Motivation: Feature subset selection is an important aspect of performing binary classification using gene expression data. Once feature subsets are obtained, there is the need to evaluate the various models that are formed. This paper considers both univariate- and multivariate-based feature selection approaches for the problem of binary classification with microarray data. In considering the more sophisticated multivariate approach, the idea is to determine whether it leads to better misclassification error rates because of the greater potential to consider jointly significant subsets of genes than would an approach combining individually predictive genes selected by a univariate approach. Further, we wish to see if the multivariate approaches can perform well without overfitting the data.

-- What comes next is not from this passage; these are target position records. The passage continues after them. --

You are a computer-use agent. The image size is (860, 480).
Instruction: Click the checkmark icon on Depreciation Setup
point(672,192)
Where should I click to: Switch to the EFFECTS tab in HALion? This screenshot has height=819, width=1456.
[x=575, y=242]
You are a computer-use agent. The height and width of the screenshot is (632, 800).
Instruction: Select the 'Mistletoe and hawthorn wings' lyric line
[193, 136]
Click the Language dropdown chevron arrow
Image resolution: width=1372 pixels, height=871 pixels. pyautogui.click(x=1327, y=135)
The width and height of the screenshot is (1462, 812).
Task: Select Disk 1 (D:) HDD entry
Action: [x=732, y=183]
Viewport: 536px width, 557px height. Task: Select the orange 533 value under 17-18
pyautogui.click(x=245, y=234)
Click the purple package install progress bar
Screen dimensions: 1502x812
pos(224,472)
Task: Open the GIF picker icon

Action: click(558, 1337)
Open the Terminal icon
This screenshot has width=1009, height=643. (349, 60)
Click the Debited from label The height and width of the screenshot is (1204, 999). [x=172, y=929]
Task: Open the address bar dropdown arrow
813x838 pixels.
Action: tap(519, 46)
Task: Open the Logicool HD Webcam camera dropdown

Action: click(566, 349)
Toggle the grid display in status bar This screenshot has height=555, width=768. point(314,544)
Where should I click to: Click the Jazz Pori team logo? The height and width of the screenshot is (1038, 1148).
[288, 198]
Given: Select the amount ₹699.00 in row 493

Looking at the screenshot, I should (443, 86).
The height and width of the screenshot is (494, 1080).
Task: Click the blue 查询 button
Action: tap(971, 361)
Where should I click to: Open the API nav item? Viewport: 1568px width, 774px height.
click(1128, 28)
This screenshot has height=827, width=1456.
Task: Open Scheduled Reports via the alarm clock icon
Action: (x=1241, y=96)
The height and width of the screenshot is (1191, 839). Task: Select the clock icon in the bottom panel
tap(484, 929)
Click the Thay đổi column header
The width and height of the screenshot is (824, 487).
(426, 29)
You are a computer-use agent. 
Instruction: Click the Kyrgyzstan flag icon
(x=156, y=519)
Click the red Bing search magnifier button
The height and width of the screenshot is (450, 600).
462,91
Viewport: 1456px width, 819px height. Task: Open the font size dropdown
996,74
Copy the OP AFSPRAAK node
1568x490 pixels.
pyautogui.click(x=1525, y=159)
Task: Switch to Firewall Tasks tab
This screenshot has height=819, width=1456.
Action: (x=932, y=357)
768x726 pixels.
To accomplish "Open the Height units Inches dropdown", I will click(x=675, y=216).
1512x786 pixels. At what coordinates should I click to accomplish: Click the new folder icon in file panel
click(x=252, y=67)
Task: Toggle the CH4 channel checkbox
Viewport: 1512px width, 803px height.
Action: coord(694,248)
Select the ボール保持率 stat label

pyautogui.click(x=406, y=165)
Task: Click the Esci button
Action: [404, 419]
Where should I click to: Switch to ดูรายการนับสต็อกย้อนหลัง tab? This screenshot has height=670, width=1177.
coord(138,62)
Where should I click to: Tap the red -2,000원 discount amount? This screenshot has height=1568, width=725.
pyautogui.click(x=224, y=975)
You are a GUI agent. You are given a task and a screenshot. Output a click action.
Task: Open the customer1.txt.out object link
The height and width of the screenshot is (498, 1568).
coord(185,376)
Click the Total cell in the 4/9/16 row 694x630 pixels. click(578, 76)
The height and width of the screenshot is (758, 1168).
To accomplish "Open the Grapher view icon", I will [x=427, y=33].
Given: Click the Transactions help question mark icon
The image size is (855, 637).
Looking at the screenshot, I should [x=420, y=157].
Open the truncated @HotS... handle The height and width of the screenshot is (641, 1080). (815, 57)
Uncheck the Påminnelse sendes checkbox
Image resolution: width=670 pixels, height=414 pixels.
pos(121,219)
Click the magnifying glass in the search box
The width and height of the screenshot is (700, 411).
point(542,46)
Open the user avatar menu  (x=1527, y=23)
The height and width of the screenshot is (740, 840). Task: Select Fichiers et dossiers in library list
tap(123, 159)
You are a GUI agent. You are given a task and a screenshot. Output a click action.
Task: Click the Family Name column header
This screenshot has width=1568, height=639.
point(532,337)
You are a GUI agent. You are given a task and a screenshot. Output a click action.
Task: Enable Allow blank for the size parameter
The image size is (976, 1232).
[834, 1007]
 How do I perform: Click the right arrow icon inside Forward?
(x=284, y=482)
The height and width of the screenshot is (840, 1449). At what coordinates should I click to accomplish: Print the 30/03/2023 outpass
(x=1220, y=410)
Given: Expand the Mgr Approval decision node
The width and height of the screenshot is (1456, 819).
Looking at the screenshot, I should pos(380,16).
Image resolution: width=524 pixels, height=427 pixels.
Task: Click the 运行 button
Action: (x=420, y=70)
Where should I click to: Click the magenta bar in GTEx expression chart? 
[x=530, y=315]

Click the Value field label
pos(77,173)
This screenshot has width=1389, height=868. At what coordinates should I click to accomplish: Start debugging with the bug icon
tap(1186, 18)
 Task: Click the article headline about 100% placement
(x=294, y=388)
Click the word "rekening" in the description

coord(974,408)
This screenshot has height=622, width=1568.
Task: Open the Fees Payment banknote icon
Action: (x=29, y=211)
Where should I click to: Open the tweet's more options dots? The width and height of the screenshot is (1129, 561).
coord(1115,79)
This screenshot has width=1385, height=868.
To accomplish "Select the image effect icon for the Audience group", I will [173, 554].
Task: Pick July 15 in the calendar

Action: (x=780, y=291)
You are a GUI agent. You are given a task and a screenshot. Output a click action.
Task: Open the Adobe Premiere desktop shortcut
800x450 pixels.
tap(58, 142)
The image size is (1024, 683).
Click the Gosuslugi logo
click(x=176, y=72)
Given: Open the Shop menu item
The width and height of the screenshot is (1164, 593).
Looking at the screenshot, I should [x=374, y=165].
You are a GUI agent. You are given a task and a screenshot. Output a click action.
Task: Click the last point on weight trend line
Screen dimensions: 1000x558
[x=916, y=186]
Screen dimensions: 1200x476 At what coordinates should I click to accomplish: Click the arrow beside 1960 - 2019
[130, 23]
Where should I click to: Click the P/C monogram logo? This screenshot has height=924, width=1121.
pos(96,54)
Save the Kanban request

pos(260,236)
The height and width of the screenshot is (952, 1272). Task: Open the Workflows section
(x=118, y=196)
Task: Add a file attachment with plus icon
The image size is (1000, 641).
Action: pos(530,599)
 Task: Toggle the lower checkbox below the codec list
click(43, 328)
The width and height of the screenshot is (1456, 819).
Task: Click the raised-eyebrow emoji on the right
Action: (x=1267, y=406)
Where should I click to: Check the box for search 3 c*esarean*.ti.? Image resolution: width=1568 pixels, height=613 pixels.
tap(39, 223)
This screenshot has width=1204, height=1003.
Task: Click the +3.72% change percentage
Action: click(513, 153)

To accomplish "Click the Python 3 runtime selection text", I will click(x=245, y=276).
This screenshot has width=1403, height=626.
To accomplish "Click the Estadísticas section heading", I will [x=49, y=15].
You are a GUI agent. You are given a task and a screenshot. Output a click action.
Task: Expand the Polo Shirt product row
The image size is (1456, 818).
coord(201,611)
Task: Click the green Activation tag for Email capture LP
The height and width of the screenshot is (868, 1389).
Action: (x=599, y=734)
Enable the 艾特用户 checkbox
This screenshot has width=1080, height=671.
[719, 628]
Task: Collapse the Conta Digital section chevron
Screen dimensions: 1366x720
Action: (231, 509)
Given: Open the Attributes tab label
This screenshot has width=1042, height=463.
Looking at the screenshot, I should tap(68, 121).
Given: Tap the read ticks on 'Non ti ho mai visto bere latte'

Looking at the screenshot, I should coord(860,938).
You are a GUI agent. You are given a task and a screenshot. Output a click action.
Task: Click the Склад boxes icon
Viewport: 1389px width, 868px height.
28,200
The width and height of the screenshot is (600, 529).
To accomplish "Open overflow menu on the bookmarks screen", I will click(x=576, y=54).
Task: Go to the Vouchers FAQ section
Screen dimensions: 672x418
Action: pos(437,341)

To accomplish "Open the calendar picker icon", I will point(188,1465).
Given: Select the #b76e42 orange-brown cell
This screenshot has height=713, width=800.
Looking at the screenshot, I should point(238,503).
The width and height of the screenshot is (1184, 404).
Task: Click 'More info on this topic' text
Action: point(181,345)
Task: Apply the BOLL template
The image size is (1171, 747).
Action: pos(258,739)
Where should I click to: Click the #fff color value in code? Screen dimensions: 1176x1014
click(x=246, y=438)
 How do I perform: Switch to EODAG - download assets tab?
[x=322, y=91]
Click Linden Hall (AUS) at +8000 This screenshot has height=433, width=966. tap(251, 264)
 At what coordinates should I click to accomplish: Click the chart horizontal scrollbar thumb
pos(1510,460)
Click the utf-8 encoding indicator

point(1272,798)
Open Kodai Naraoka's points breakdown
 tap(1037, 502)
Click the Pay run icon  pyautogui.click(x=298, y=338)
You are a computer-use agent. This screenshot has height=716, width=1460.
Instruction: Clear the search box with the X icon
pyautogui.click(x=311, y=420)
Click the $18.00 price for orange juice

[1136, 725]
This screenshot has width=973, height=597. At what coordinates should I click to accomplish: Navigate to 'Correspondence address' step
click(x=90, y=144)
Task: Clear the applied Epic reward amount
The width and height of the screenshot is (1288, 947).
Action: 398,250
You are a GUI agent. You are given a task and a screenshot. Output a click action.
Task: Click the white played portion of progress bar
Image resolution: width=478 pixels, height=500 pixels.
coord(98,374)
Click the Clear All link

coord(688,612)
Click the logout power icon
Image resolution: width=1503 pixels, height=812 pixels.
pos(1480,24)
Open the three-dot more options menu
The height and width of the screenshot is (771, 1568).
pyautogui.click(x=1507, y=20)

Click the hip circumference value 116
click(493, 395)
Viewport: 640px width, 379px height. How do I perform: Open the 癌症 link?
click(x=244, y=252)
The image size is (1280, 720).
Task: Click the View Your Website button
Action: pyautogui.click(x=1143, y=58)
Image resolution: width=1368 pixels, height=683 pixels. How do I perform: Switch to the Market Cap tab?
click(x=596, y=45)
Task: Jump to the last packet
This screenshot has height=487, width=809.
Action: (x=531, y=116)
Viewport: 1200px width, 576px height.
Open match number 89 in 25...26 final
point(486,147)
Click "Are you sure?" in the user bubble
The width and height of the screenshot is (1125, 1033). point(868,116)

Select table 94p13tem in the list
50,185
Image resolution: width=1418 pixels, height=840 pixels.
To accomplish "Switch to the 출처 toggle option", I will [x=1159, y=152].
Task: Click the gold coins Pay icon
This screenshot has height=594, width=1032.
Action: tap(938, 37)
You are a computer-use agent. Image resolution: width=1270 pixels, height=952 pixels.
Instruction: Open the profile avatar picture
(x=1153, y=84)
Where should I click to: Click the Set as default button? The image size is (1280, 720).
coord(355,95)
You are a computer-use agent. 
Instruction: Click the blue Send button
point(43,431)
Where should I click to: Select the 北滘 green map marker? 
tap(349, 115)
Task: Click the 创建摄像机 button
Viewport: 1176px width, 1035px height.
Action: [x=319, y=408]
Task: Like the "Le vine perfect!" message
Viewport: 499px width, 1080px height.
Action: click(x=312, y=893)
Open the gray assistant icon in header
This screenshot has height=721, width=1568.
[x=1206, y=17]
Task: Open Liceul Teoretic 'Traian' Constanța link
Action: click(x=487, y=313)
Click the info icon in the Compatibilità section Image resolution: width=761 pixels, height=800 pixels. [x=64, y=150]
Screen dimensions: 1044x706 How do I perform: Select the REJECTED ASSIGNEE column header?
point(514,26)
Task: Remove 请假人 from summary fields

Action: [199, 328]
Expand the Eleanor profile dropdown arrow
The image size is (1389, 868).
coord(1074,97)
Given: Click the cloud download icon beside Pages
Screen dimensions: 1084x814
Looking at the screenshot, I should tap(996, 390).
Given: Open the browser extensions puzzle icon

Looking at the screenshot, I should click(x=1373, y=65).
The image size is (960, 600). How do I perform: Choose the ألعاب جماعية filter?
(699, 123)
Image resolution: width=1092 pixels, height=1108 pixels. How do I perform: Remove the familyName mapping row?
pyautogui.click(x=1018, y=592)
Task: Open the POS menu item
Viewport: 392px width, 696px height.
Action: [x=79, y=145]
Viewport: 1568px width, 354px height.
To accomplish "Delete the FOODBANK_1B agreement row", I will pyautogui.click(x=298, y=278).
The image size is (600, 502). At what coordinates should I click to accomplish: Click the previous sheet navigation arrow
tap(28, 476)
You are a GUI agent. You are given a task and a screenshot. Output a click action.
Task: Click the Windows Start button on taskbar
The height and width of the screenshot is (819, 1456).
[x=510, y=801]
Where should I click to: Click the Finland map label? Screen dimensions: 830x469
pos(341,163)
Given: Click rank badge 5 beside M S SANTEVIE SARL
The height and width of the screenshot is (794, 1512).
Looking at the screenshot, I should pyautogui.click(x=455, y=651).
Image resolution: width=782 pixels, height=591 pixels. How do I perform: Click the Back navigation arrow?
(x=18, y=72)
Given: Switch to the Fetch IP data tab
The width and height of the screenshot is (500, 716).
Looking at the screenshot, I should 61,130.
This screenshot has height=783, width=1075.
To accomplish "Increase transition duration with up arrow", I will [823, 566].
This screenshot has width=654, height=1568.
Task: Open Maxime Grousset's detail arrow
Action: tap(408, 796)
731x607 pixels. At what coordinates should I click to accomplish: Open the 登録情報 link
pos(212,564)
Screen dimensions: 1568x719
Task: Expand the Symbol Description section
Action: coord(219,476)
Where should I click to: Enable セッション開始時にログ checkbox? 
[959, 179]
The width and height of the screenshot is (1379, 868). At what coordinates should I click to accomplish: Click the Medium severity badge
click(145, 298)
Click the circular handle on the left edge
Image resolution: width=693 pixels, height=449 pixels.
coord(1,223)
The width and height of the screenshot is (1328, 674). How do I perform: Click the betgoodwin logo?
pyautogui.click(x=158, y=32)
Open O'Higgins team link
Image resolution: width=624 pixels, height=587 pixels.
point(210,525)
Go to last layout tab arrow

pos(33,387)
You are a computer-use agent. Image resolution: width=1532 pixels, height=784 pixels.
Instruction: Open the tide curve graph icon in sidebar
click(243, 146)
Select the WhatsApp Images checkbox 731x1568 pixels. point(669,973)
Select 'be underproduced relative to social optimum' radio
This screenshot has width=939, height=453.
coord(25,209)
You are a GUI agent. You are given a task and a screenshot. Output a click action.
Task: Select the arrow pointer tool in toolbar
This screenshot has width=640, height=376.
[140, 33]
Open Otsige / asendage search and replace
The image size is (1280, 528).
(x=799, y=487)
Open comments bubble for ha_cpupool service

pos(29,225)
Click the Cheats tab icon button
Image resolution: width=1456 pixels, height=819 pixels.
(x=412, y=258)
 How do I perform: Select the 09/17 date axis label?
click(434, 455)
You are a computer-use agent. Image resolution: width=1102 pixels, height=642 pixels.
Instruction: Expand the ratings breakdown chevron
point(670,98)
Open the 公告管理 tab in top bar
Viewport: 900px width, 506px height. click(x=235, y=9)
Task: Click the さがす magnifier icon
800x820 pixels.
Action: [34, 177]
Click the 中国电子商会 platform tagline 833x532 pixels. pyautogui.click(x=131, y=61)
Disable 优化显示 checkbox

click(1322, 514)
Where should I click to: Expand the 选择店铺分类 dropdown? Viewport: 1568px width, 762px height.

Results: An empirical study is presented, in which a 10-fold cross-validation is applied externally to both a univariate-based and two multivariate- (genetic algorithm (GA)-) based feature selection processes. These procedures are applied with respect to three supervised learning algorithms and six published two-class microarray datasets. We find that although the multivariate feature selection approaches in general may have more potential to select jointly significant combinations of genes than would the simpler univariate approach, the 10-fold external cross-validation misclassification error rates between the two approaches for all classifiers and across all subset sizes were actually very comparable. Considering all datasets, learning algorithms, and subset sizes together, the average 10-fold external cross-validation error rates for the univariate-, single-stage GA-, and two-stage GA-based processes are 14.2%, 14.6%, and 14.2%, respectively. Further, we find that a more sophisticated two-stage GA approach did not demonstrate a significant advantage over a 1-stage approach. We also find that the univariate approach had higher optimism bias and lower selection bias compared to both GA approaches. Finally, considering all datasets, learning algorithms, and subset sizes together, we find that the optimism bias estimates from the GA analyses were half that of the univariate approach, but the selection bias estimates from the GA analyses were 2.5 times that of the univariate results. This higher selection bias suggests that selecting genes in multivariate models using a GA may be more likely to select spurious genes than would be the case with a univariate-based approach.
Lecocke, Michael L. and Hess, Kenneth, "An Empirical Study of Univariate and GA-Based Feature Selection in Binary Classification with Microarray Data" (March 2005). UT MD Anderson Cancer Center Department of Biostatistics Working Paper Series. Working Paper 5.